Prediyaliz BUN düzeyi 100 mg/dL'nin altında ise ikinci diyaliz süresi 3 saate çıkarılabilir ve üçüncü diyalizle birlikte takip eden diyalizlerde rutin süreye çıkılabilir.
2. İzleyen tedaviler için diyaliz sıklığı, dozu ve diyaliz yeterliliği:
Akut bir tabloda yüksek doz diyaliz uygulanması kolay değildir.
Venöz kateterlerde resirkülasyon oluşur ve en çok perikateter venöz akım hızının düşük olduğu femoral kateterlerde görülür.
Çoğu kez tedavi hipotansiyon nedeniyle duraksar.
Akut bir tabloda hastalara sık olarak aynı zamanda uygulanan intravenöz infüzyonlar, kandaki Üre düzeyini dilüe ederek diyaliz etkinliğini azaltır.
Son zamanlardaki veriler, tipik 3-4 saatlik bir akut diyaliz seansı ile tek havuzlu Kt/V'nin ancak 0,9, dengelenmiş Kt/V'nin ise 0,7 olacağını göstermektedir. Bu düşük Kt/V haftada 3 kez uygulandığı takdirde, kronik ve stabil hastalarda yüksek bir mortaliteye neden olur.
Bir diğer seçenek de, akut böbrek yetersizliği olan hastaları hergün (haftada 6 kez) diyalize almaktır. Bu durumda her diyaliz seansı yaklaşık 3-4 saat sürer.

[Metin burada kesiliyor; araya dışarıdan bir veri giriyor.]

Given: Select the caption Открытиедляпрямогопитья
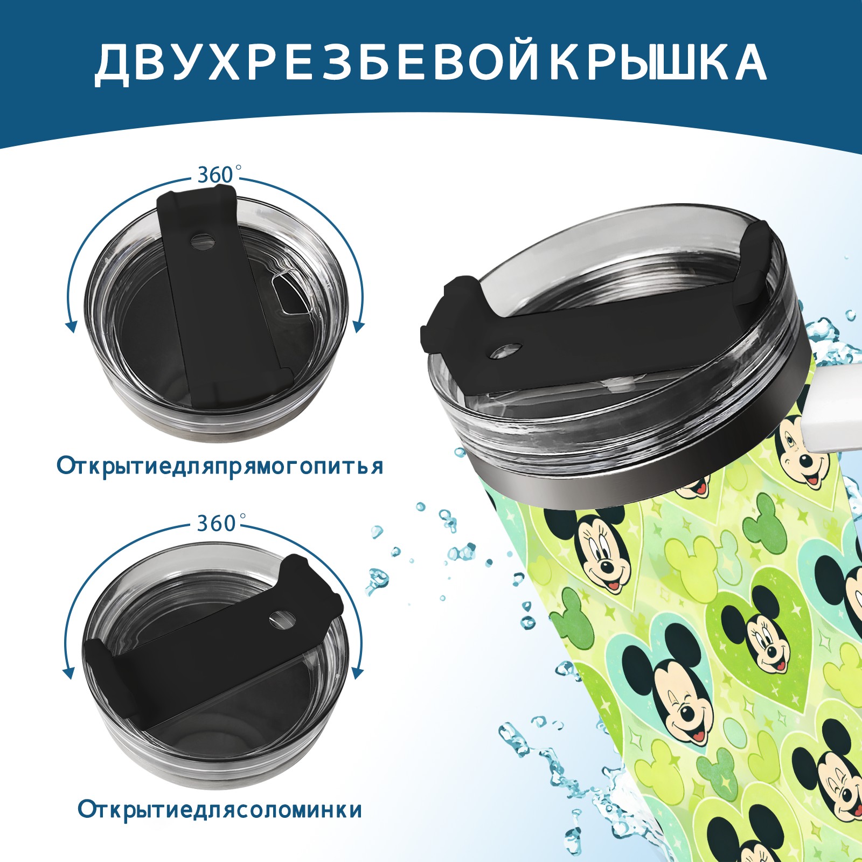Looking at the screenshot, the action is [x=220, y=466].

6-12 saat boyunca düşük diyalizat ve kan akımları ile uygulanan yavaş-uzun süreli düşük etkinlikli diyaliz yöntemi giderek daha yaygın olarak kullanılmaktadır.
Hiperkatabolik hastalarda diyaliz miktarının arttırılması gerekebilir, fakat prediyaliz BUN düzeyinin düşük olması, belirgin bir rezidüel renal üre klirensinin varlığı gösterilmediği sürece diyaliz miktarını azaltmayı gerektirmez.
B. DİYALİZER SEÇİMİ

1. Membran:
a) Akut böbrek yetersizliği tedavisinde substitüe edilmemiş sellüloz membran kullanımı sırasında artmış infeksiyon/mortalite: Bu konuda yapılan çalışmalarda farklı sonuçlara varılmıştır. Ancak genel düşünce, akut diyaliz sırasında substitüe edilmemiş sellüloz membran kullanımının akut böbrek yetersizliğinin seyrini uzatabildiğini, oligüri riskini ve özellikle infeksiyonlara bağlı mortaliteyi arttırabildiği yönündedir.
b) Yüksek akımlı membranlar: Günümüzde akut diyaliz için yüksek akımlı membranların kullanımı yönünde bir öneri yapılamaz, çünkü membran akımı hiçbir randomize akut diyaliz çalışmasında ayrı bir faktör olarak incelenmemiştir.
c) ACE inhibitörleri kullanan hastalarda anaflaktoid reaksiyonlar: Şimdiye kadar bildirilen vakaların çoğunda diyalizer membranı olarak AN69 kullanılmıştır. AN69, negatif yüklü bir sentetik membrandır. Yüzeydeki negatif yükler bradikinin sistemini aktive eder. ACE inhibitörü kullanan hastalarda bradikininle beraber diğer kininlerin de aktivitesi artar, çünkü ACE kininleri inaktif hale getiren bir enzimdir.
2. Sterilizasyon şekli:
Hemodiyaliz sırasında hastalarda nadiren,genellikle Etilen Okside karşı gelişen IgE kaynaklı hipersensitiviteye bağlı olarak şiddetli anaflaktoid reaksiyonlar görülebilir. Bu reaksiyonlar genellikle yeni bir hasta ilk kez diyalize alındığında gözlenir. Bu tip hastalarda -ışınlaması veya buharla sterilize edilmiş bir diyalizerin kullanılması uygun olur.
Tüm hastalarda etilen oksitle sterilize edilmiş diyalizerlerin kullanılmadan önce uygun bir şekilde yıkanmasına dikkat edilmelidir.
3. Ultrafiltrasyon katsayısı (KUF):
Bir membranın suya karşı geçirgenliği, ultrafiltrasyon katsayısı ile ifade edilir. Ultrafiltrasyon katsayısı, membranın iki tarafı arasındaki her 1 mmHg basınç farkı başına, o membrandan 1 saatte geçen sıvının ml cinsinden miktarıdır.
Seçilecek olan diyalizerin su geçirgenliği, diyaliz makinesinin UF kontrol cihazının olup olmadığına bağlıdır.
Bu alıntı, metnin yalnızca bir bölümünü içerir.